Ao explicar a necessidade de investigação de Zema pelo vídeo, Gilmar fez menção a um exemplo de algo a que, segundo ele, Zema não aceitaria ser relacionado
O ministro Gilmar Mendes, do STF (Supremo Tribunal Federal), reconheceu que errou ao citar homossexualidade como uma possível “acusação injuriosa” contra o ex-governador de Minas Gerais Romeu Zema (Novo). Em entrevista ao Metrópoles, o decano do Supremo se defendeu pelas críticas por pedir a inclusão de Zema no inquérito das fake news, chamado pela oposição de “inquérito do fim do mundo”, que já se arrasta há sete anos.
No mês passado, o pré-candidato à Presidência pelo Novo publicou um vídeo em que os ministros do STF são representados por fantoches — Dias Toffoli pede que o boneco de Gilmar suspenda a quebra de seus sigilos, determinada pela CPI do Crime Organizado; em troca da anulação, o personagem de Gilmar pede “uma cortesia” no resort Tayayá, que já teve irmãos de Toffoli como donos e está envolvido nas investigações ligadas ao escândalo do Banco Master.
Ao explicar a necessidade de investigação de Zema pelo vídeo, Gilmar fez menção a um exemplo de algo a que, segundo ele, Zema não aceitaria ser relacionado.
“Imagine que comecemos a fazer bonecos do Zema como homossexual. Será que não é ofensivo?”, disse o magistrado ao Metrópoles. Pelo X, horas depois, Gilmar pediu desculpas pelo erro. “Errei quando citei a homossexualidade ao me referir ao que seria uma acusação injuriosa contra o ex-governador Romeu Zema”, escreveu Gilmar Mendes. “Desculpo-me pelo erro. E reitero o que está certo”.
Na postagem, o decano do STF voltou a dizer que há “uma indústria de difamação e de acusações caluniosas contra o Supremo” e prometeu “enfrentá-la”. O ministro destacou não ter “receio” de reconhecer um erro.
Após a entrevista, pelas redes sociais, Zema criticou o ministro do STF pela fala, que considerou preconceituosa.
“Gilmar, estou achando isso uma vergonha.

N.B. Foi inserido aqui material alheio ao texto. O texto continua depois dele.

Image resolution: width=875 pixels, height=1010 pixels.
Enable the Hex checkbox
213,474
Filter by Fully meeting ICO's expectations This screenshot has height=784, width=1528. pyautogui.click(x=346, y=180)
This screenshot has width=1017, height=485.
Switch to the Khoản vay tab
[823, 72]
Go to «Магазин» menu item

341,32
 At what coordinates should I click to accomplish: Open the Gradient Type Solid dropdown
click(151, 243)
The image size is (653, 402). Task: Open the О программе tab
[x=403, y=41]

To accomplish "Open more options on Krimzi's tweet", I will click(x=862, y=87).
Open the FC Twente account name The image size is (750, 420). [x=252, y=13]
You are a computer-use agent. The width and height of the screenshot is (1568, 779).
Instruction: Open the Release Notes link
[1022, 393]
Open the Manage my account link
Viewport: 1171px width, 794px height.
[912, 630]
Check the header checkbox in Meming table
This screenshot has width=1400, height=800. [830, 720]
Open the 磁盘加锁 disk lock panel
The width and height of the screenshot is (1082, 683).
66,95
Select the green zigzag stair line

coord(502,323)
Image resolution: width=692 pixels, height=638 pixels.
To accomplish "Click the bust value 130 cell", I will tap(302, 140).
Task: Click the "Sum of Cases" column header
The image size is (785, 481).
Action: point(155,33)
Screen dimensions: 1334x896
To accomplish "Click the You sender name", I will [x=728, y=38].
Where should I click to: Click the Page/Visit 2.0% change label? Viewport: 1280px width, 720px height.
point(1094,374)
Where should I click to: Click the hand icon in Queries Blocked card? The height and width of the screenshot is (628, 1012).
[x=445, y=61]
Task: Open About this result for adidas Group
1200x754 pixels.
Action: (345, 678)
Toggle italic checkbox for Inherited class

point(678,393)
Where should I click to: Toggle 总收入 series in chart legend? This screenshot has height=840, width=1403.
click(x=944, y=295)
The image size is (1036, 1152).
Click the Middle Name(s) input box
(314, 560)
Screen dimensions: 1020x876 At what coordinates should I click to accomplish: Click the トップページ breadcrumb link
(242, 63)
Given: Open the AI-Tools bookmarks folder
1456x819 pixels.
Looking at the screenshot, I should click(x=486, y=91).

Você pode mandar fazer um boneco meu de homossexual, de ladrão ou do que bem entender. Pode me satirizar à vontade. O que você não pode fazer é comparar homossexual com ladrão. Sério que você acha que é a mesma coisa chamar alguém de homossexual ou de ladrão? Aí você mostrou o seu mais puro preconceito para o Brasil“, escreveu.
Gilmar afirmou ser importante manter as investigações do inquérito das fake news “pelo menos até as eleições”, em meio ao que considerou serem ataques contra a Corte. Parlamentares da oposição na Câmara dos Deputados passaram a articular um novo pedido de impeachment do magistrado depois do pedido de inclusão de Zema no procedimento.